• What the exercise asks
Repeat only the lines from the one containing "Image resolution: width=493" to the final line below, exactly as they read, and leave every picture out.

*** Data supplied ***

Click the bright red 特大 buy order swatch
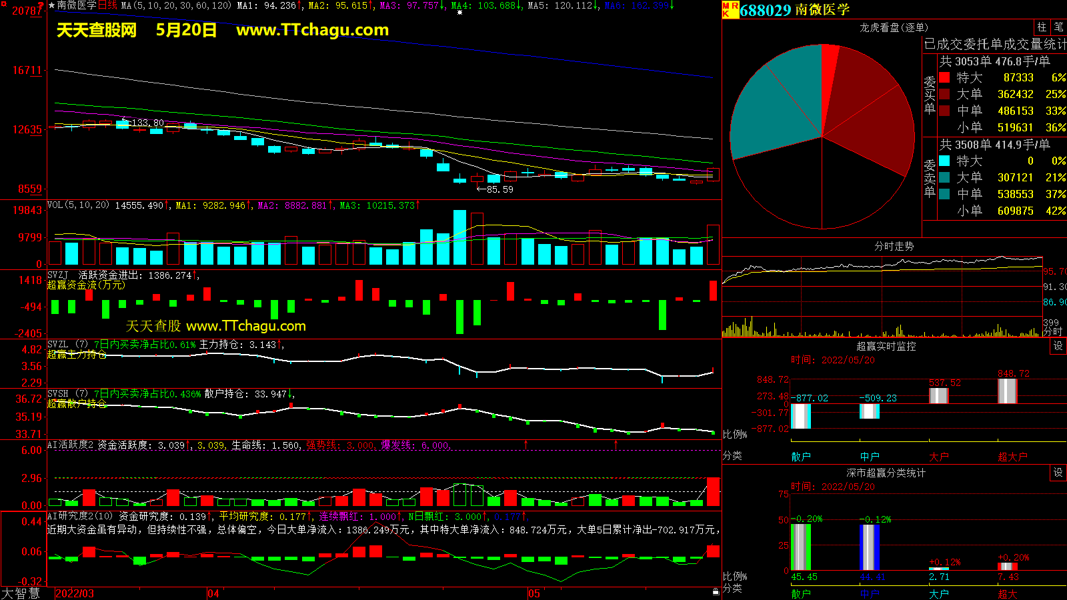 point(944,77)
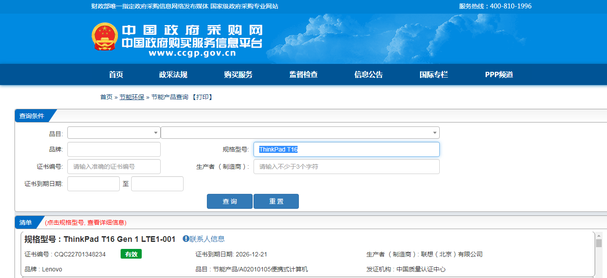Open the 监督检查 navigation item

(x=303, y=74)
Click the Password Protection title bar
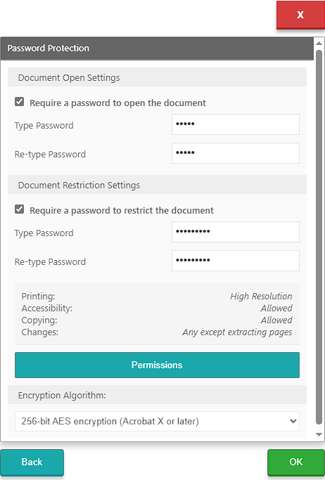Screen dimensions: 325x480 point(157,48)
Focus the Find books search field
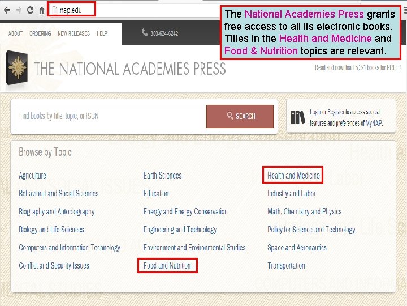407x306 pixels. pyautogui.click(x=110, y=116)
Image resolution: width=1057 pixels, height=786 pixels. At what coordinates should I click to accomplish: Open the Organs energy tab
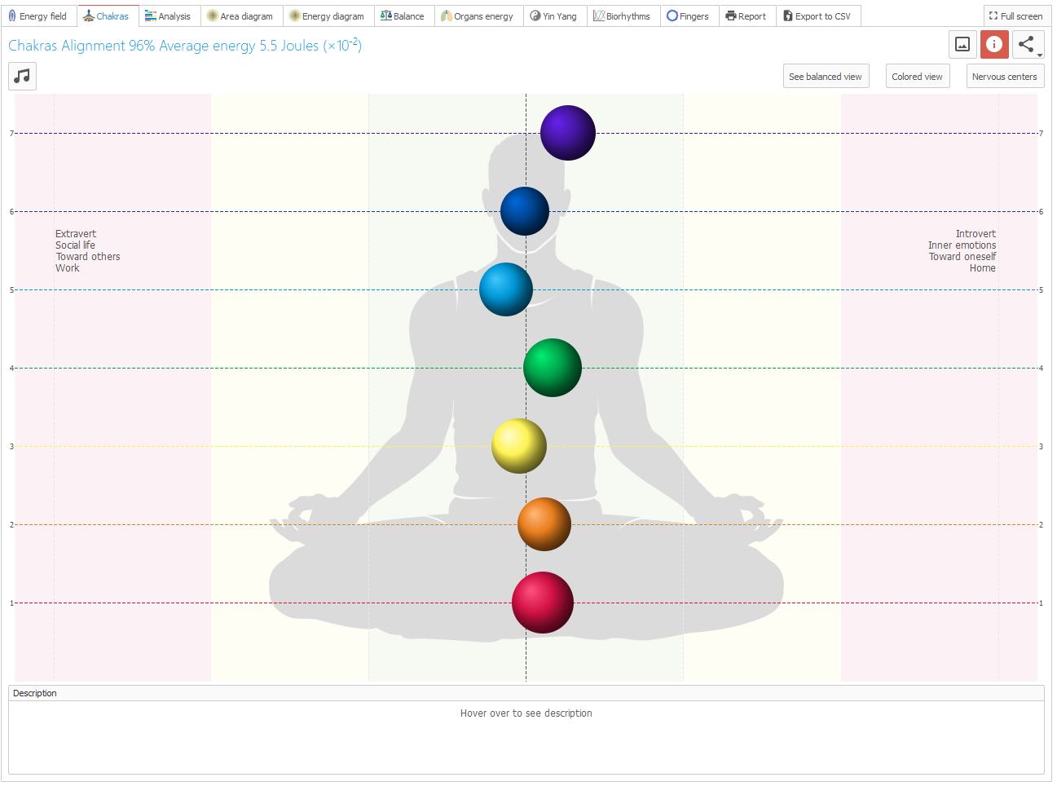(478, 16)
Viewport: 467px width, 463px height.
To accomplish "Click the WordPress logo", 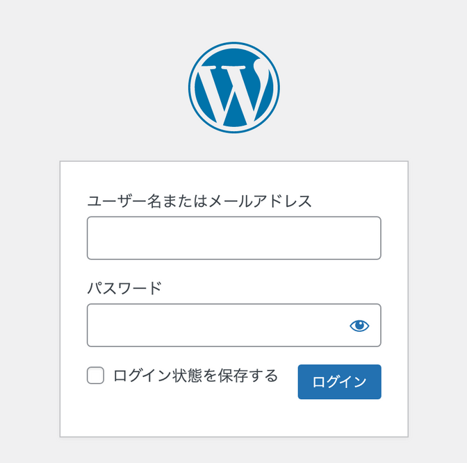I will click(234, 87).
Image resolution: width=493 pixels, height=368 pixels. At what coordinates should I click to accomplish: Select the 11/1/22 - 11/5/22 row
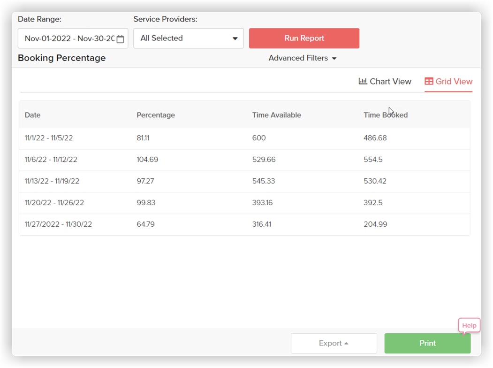point(244,138)

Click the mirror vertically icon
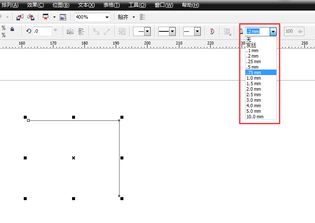[81, 31]
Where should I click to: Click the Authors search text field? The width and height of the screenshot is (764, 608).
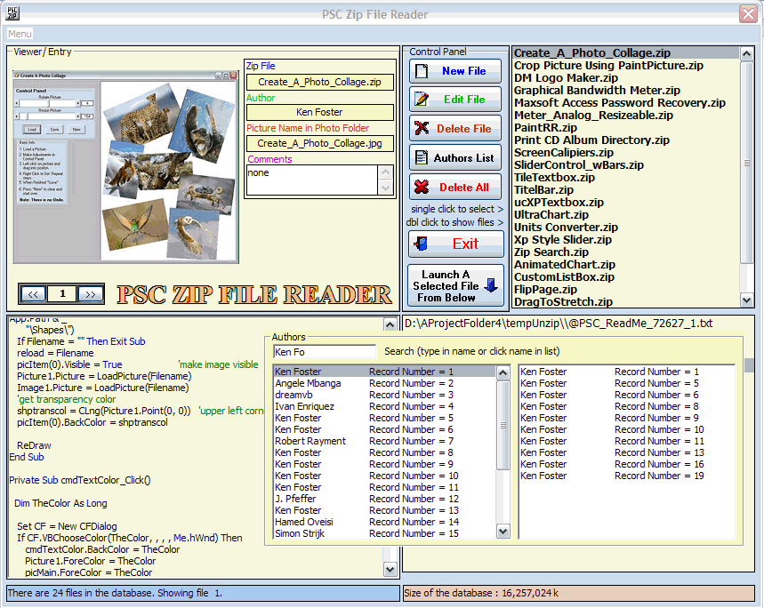tap(325, 352)
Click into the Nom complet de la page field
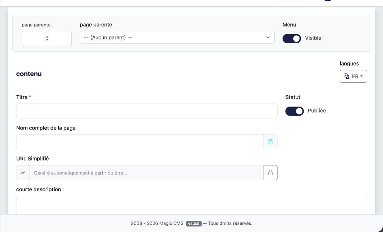 click(x=140, y=142)
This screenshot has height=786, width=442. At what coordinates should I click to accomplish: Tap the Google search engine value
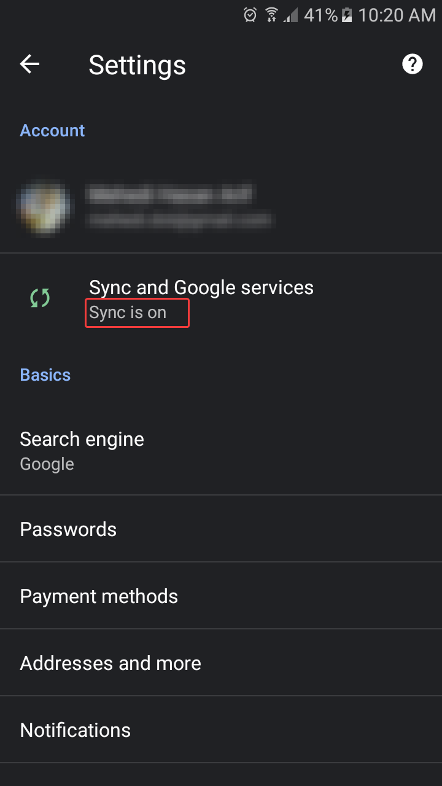pos(47,464)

***

• Answer
Image resolution: width=493 pixels, height=368 pixels. At what coordinates should I click to accomplish: Select the 11/1/22 - 11/5/22 row
point(244,138)

Click the mirror vertically icon
[81, 31]
Where should I click to: Click the Authors search text field? The width and height of the screenshot is (764, 608).
tap(325, 352)
Click into the Nom complet de la page field
 click(x=140, y=142)
This screenshot has height=786, width=442. At what coordinates should I click to accomplish: Tap the Google search engine value
pos(47,464)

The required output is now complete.